The Mudcat Café TM
Thread #123431   Message #2727877
Posted By: Phil Edwards
21-Sep-09 - 05:40 AM
Thread Name: What is The Tradition?
Subject: RE: What is The Tradition?
As long as people think the folk process and the 1954 Definition is something that makes Folk somehow different from other musics then this thread will have a point.

Oh Lord. I think Howard nailed this one a few days ago (18/9/09, 6:46):

No one is saying that folk song is any less (or any more) creative or dynamic than jazz or any other music, or that musical ideas are not passed around between musicians in other genres. However the "folk process" is most pronounced in folk music, and moreover is the defining element of folk, by which I mean traditional, music.

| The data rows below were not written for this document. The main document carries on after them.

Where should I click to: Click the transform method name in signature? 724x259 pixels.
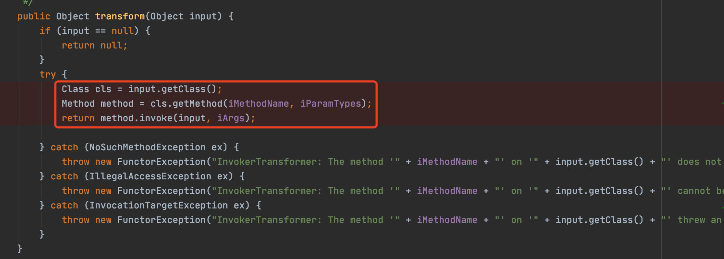120,16
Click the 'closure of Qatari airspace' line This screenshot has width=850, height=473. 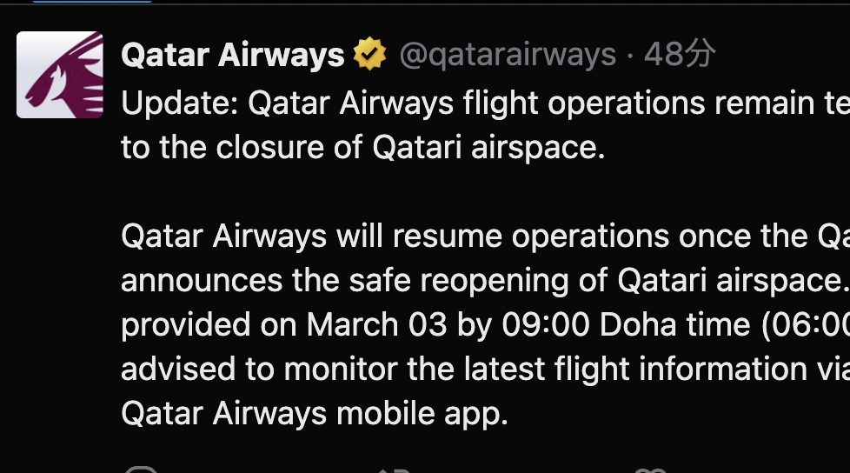(x=362, y=147)
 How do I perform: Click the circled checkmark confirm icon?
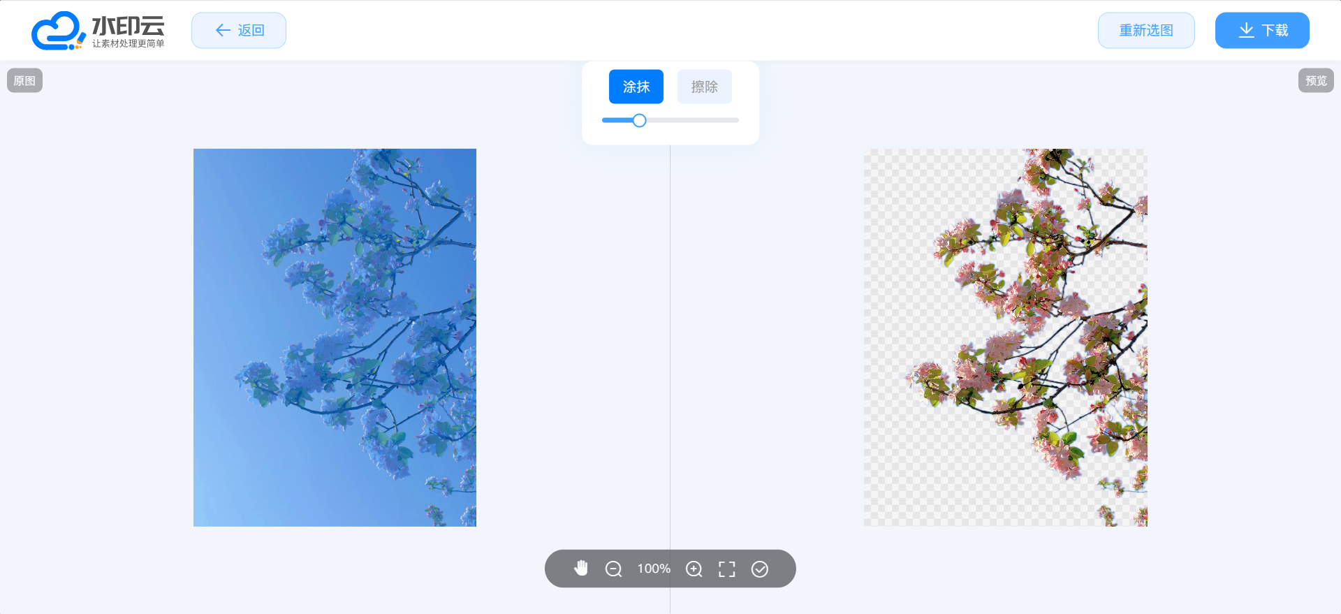point(760,569)
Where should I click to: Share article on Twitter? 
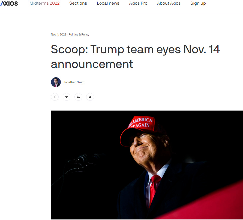tap(67, 97)
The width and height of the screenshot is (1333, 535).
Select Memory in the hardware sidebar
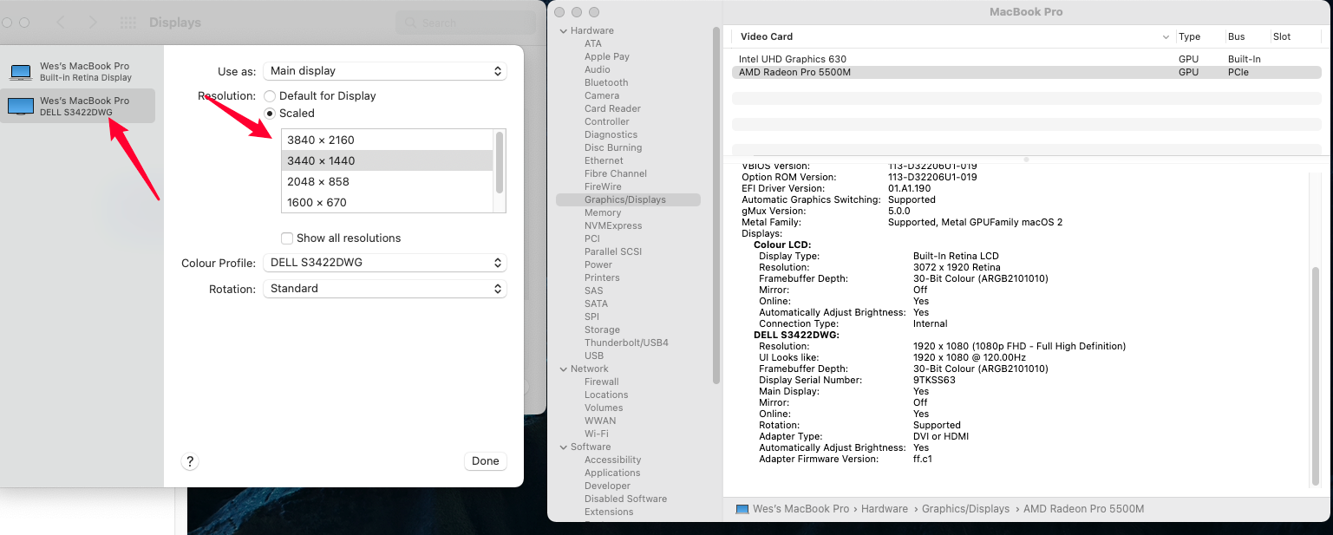point(602,212)
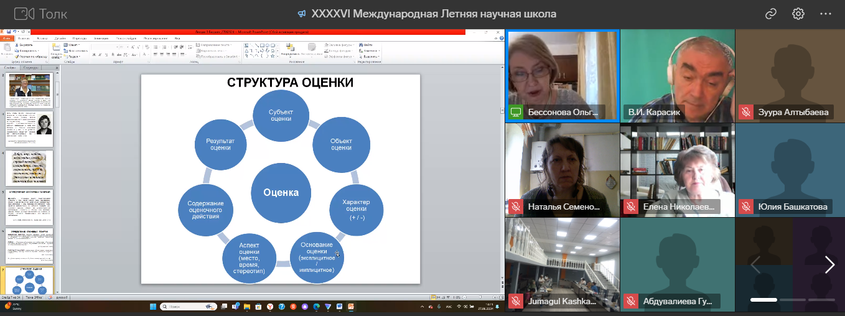Image resolution: width=845 pixels, height=316 pixels.
Task: Click the muted mic icon on Зуура Алтыбаева
Action: pos(745,113)
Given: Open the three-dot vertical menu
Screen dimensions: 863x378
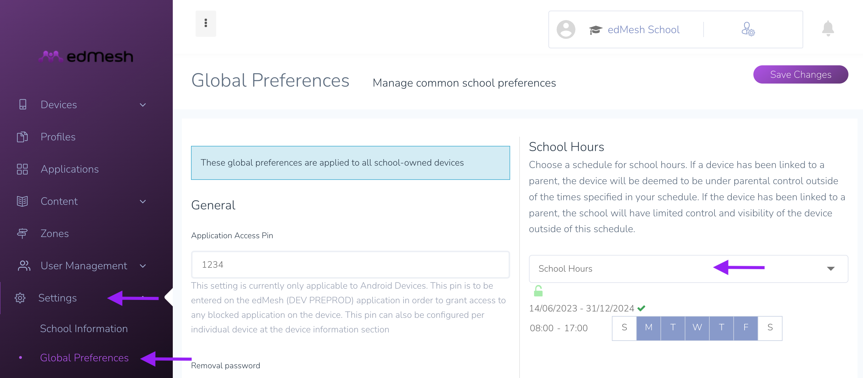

Someone reinterpreting a piece of classical music will go back to the score. ... The same applies to much popular music - someone wanting to make their own version will usually go back to the original rather than taking someone else's version as a starting point
...
The difference with folk music is that in many cases the singers did not have access to the original version, and perhaps didn't have the concept of a "correct" version. They took the version they heard, with the changes and improvements made by previous singers, added their own, and passed it on to other singers, who in turn added their own variations, until we ended up with several widely differing versions of the same song.

In other words, it's a question of degree. As soon as people make music there's creativity in performance, and variations arising in the moment - you can't step into the same river twice. As soon as people make music for fun there are small-f small-p folk processes going on. But "the 'folk process' is most pronounced in folk music, and moreover is the defining element of folk, by which I mean traditional, music."

So Jim Carroll gets away with it whilst Glueman must be censored?

Suggest you compare Jim Carroll's snark-to-content ratio with glueman's.